---------- Selection ----------

Output Formats¶

This guide covers the various output formats supported by docviz-python and how to use them effectively for different use cases.

Supported Formats¶

docviz-python supports the following output formats:

JSON: Structured data format with full metadata
CSV: Tabular format for spreadsheet applications
Excel: Microsoft Excel format with multiple sheets
XML: Extensible markup language format

Each format has different strengths and is suitable for different use cases and downstream processing needs.

JSON Format¶

JSON is the most comprehensive format, preserving all metadata and structure information.

Basic Usage¶

import docviz

document = docviz.Document("document.pdf")
extractions = document.extract_content_sync()

# Save as JSON
extractions.save("results", save_format=docviz.SaveFormat.JSON)

JSON Structure¶

The JSON output contains the following structure:

{
    "entries": [
        {
            "text": "This is extracted text content...",
            "class": "text",
            "confidence": 0.95,
            "bbox": [100, 200, 500, 250],
            "page_number": 1
        },
        {
            "text": "| Column 1 | Column 2 | Column 3 |\n|----------|----------|----------|",
            "class": "table",
            "confidence": 0.88,
            "bbox": [50, 300, 550, 450],
            "page_number": 1
        }
    ]
}

JSON Processing¶

# Access JSON data programmatically
result_dict = extractions.to_dict()

# Filter entries by type
text_entries = [
    entry for entry in result_dict["entries"]
    if entry["class"] == "text"
]

# Print structure information
print(f"Total entries: {len(result_dict['entries'])}")
for entry in result_dict["entries"]:
    print(f"Page {entry['page_number']}: {entry['class']} (confidence: {entry['confidence']:.2f})")

---------- Data excerpt ----------

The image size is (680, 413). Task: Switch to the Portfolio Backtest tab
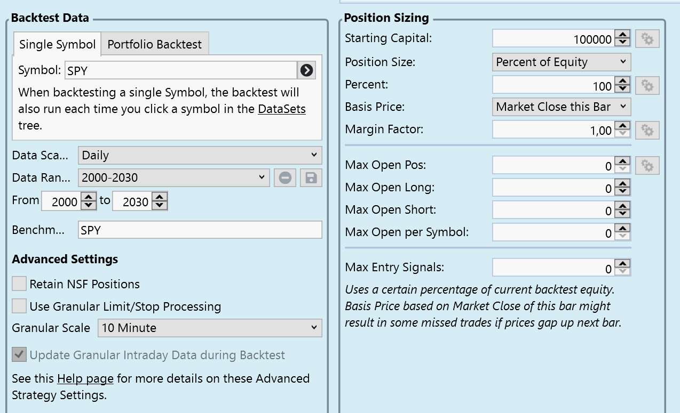155,44
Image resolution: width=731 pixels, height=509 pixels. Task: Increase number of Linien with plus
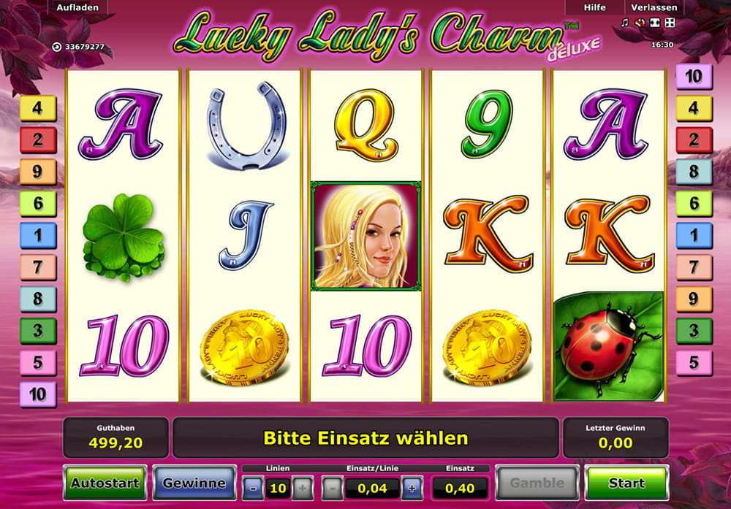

----------

What is needed |
Continue the docviz-python output formats guide from its last line.

Answer to this task |
Filtering JSON Content¶

# Save only specific content types
filtered_entries = [
    entry for entry in extractions.entries
    if entry.class_ in ["table", "figure"]
]

filtered_extractions = docviz.ExtractionResult(
    entries=filtered_entries,
    page_number=extractions.page_number
)

filtered_extractions.save(
    "tables_and_figures",
    save_format=docviz.SaveFormat.JSON
)

CSV Format¶

CSV format provides a tabular view of extracted content, suitable for analysis in spreadsheet applications.

Basic Usage¶

import docviz

document = docviz.Document("document.pdf")
extractions = document.extract_content_sync()

# Save as CSV
extractions.save("results", save_format=docviz.SaveFormat.CSV)

CSV Structure¶

The CSV output contains the following columns:

CSV Output Columns¶
Column	Description	Example
page_number	Page where content was found	1
class	Type of content	text, table, figure, equation
text	Extracted text content	This is the extracted text…
confidence	Detection confidence score	0.95
bbox	Bounding box coordinates [x1, y1, x2, y2]	[100, 200, 500, 250]

Working with CSV Data¶

# After saving as CSV, you can read it with pandas
import pandas as pd

# Read the generated CSV
df = pd.read_csv("results.csv")

# Analyze the data
print(f"Total entries: {len(df)}")
print(f"Content types: {df['class_'].unique()}")
print(f"Average confidence: {df['confidence'].mean():.2f}")

Filtering CSV Content¶

# Save only high-confidence extractions
high_confidence = [
    entry for entry in extractions.entries
    if entry.confidence > 0.8
]

# Create filtered result
filtered_result = docviz.ExtractionResult(
    entries=high_confidence,
    page_number=extractions.page_number
)

filtered_result.save("high_confidence", save_format=docviz.SaveFormat.CSV)

Excel Format¶

Excel format provides rich formatting options and supports multiple sheets for organized data presentation.

Basic Usage¶

import docviz

document = docviz.Document("document.pdf")
extractions = document.extract_content_sync()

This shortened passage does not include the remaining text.